The first 5 amino acids of the carboxyl terminus of phosphatidylinositol transfer protein (PITP) alpha play a critical role in inositol lipid signaling. Transfer activity of PITP is essential but not sufficient for restoration of phospholipase C signaling.

Phosphatidylinositol transfer protein (PITP) is essential for phospholipase C signaling and for constitutive and regulated vesicular traffic. PITP has a single lipid-binding site that can reversibly bind phosphatidylinositol (PI) and phosphatidylcholine (PC) and transfer these lipids between membrane compartments in vitro. The role of the carboxyl terminus was examined by comparing wild-type PITPalpha with PITPalpha in which 5, 10, and 20 amino acids were deleted from the C terminus.
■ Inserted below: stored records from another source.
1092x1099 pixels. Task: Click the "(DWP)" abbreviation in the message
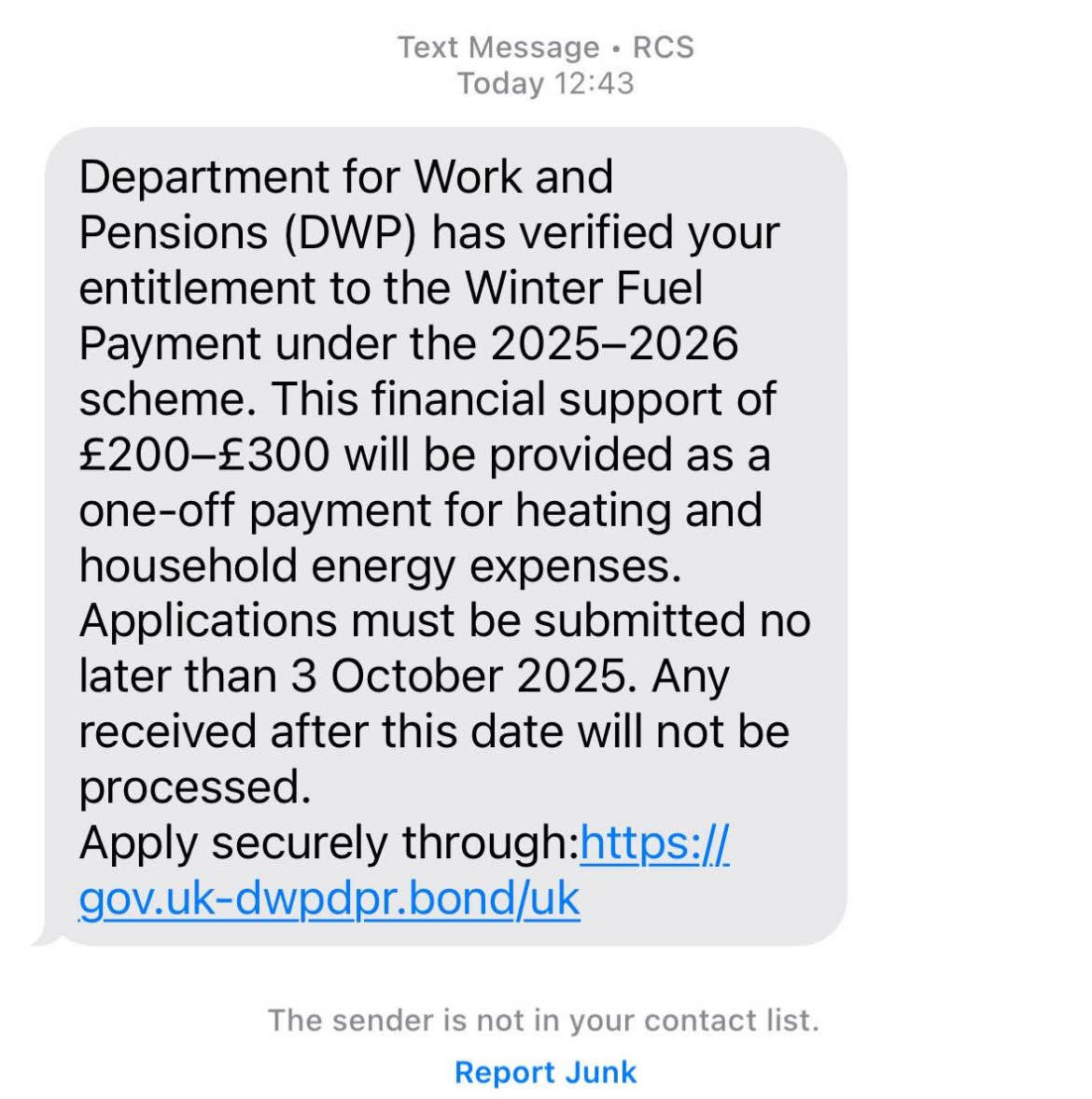click(350, 232)
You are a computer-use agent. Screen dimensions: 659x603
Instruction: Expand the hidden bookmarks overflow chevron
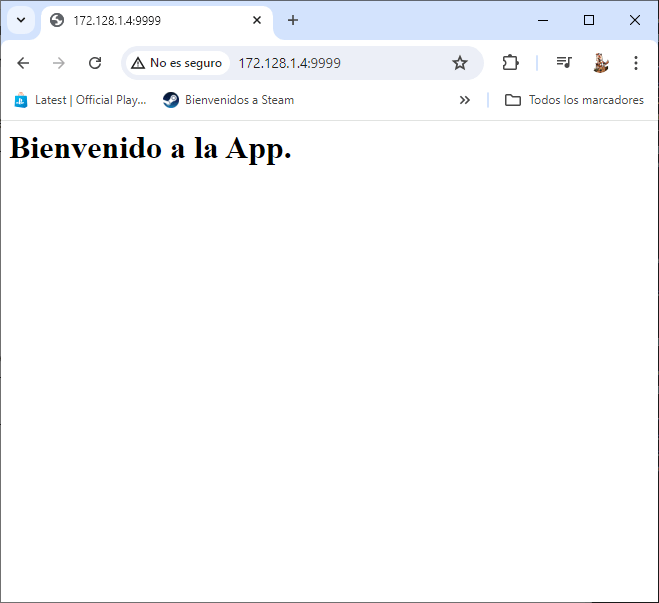point(465,100)
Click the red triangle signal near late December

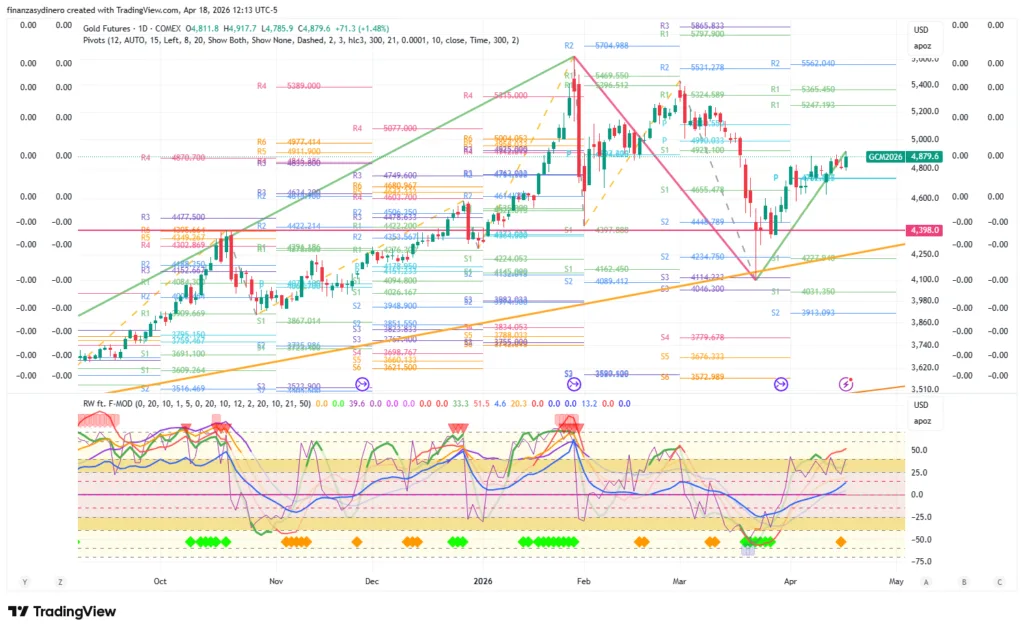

Delta5- and Delta10-PITP had reduced PI and PC transfer activities compared with wild-type PITP, with the effect on PI transfer being more marked than that on PC transfer. Delta20-PITP was inactive at all concentrations tested. All three truncated mutants were unable to restore G-protein-mediated phospholipase Cbeta stimulation in HL-60 cells. Delta5- and Delta10-PITP, but not Delta20-PITP, inhibited the signaling function of wild-type protein without any effect on lipid transfer in vitro. We conclude that (a) the carboxyl terminus of PITP plays a critical role in phospholipase C signaling; (b) the transfer activity is not the only determining factor that dictates the restorative function of PITP in inositol lipid signaling; and (c) the dominant inhibitory effects of Delta5- and Delta10-PITP on wild-type PITP in phospholipase C signaling suggest the existence of a receptor for PITP.